[Artículo que firmo junto a Curro Machuca en el blog de la Fundación de los Comunes, alojado en el Periódico Diagonal. Foto de Álvaro Luna]
No hay mejor manera para describir la capital de la Costa del Sol que un día sin sol, incluso más: un día nublado o, ya puestos, un día lluvioso, como fueron los primeros de este otoño. Después de largos meses de pertinaces cielos despejados, de pantanos exhaustos, del temor a nuevas restricciones en el uso del agua –que, como siempre, no afectarían al riego de los campos de golf: desde hace años el reclamo turístico de las instituciones ha cambiado lo de Costa del Sol por Costa del Golf– por fin las nubes superaron la barrera de Las Pedrizas y descargaron sobre Málaga.
El cogollito peatonalizado del Centro Histórico agradeció el agua.
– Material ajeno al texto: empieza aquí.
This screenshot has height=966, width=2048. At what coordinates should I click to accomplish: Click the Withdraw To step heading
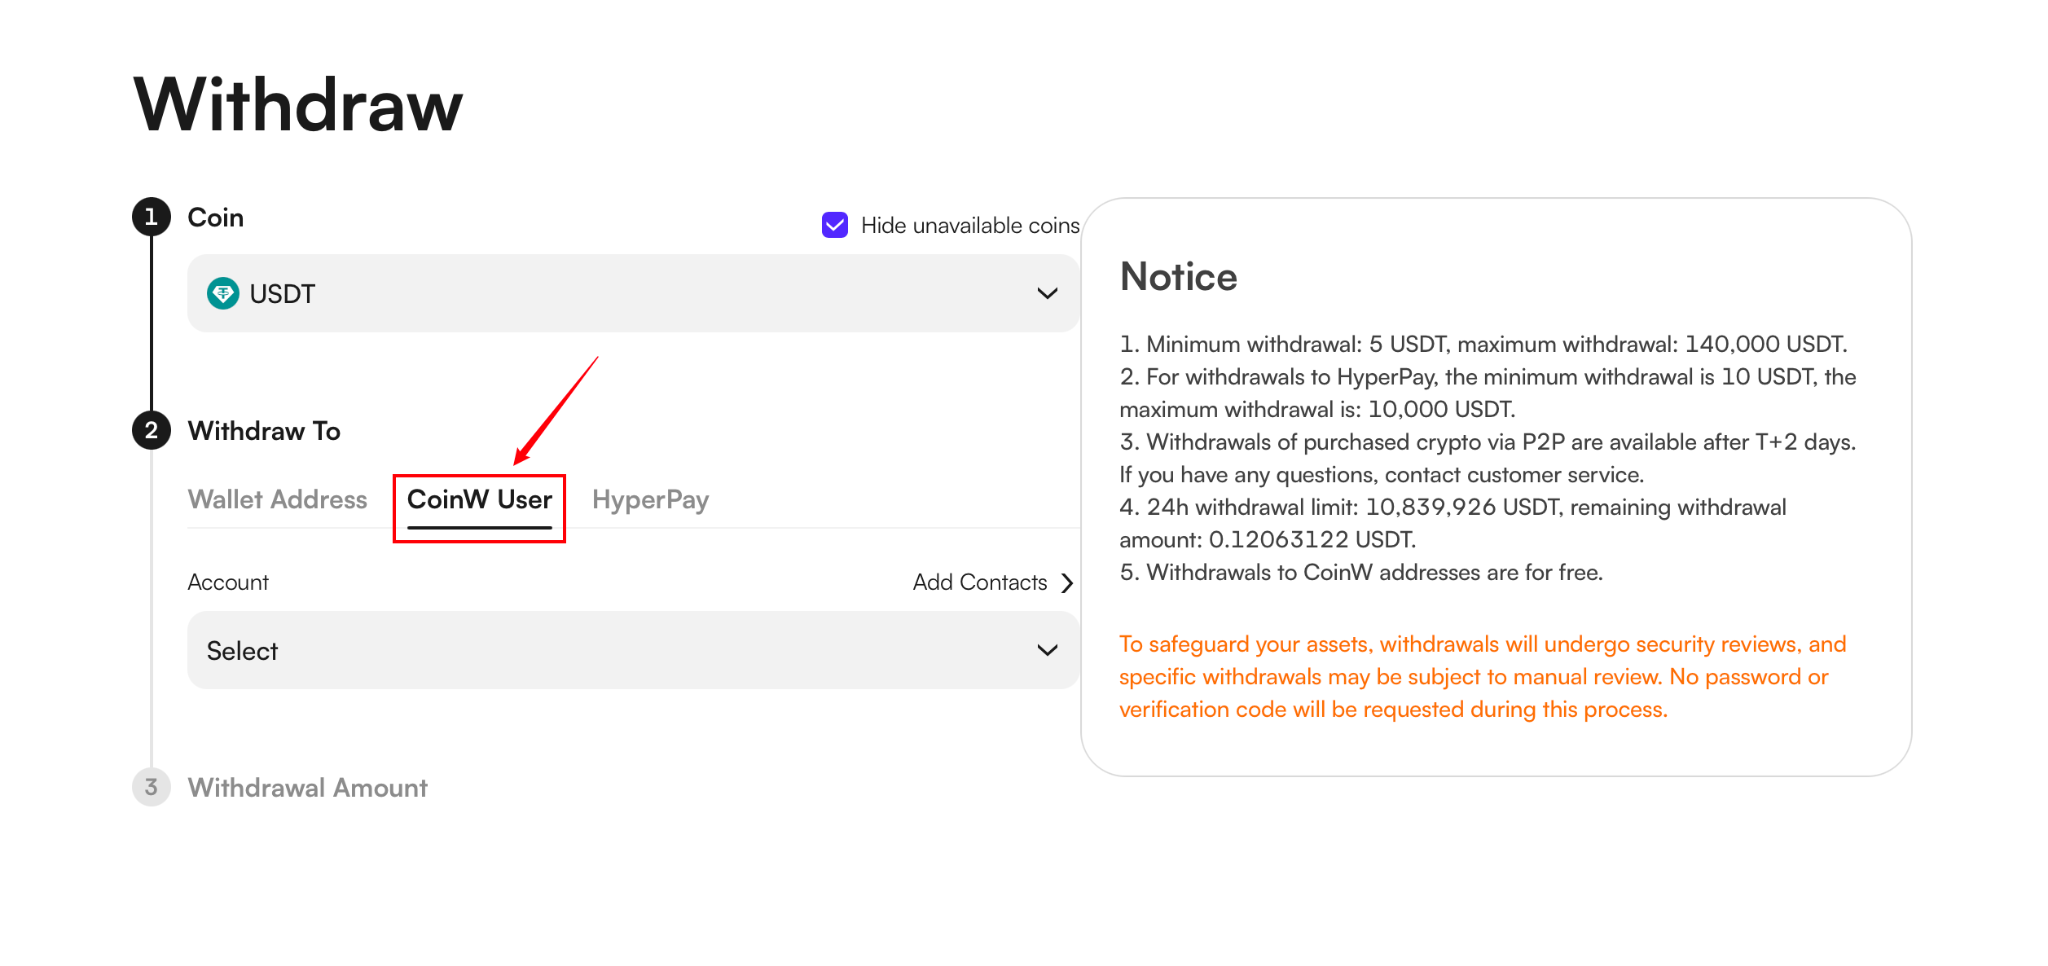pos(264,431)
Bajo el obelisco, Torrijos y todos sus héroes se solazaron satisfechos; a unos metros de distancia es de suponer que el espíritu de Picasso, metido en su casa natal, también se regodeaba. Además, las funciones teatrales que la Junta de Andalucía habían programado en el Teatro Romano de Málaga terminaron una semana antes, así que la lluvia no las iba a arruinar. Tal vez lo lamentaron los guiris en la cola del Museo Picasso, aunque cuando entraran en su interior y descubrieran el batiburrillo de obras menores quizás salieran rápido de nuevo a mojarse y optaran por un paseo hacia el Thyssen, donde creerían que iban a ver una exposición sobre la España negra de Regoyos. Lo cierto es que sus mejores cuadros de esa época se habían quedado en otros museos, pero por lo menos esos candorosos visitantes no habrían de encontrar goteras.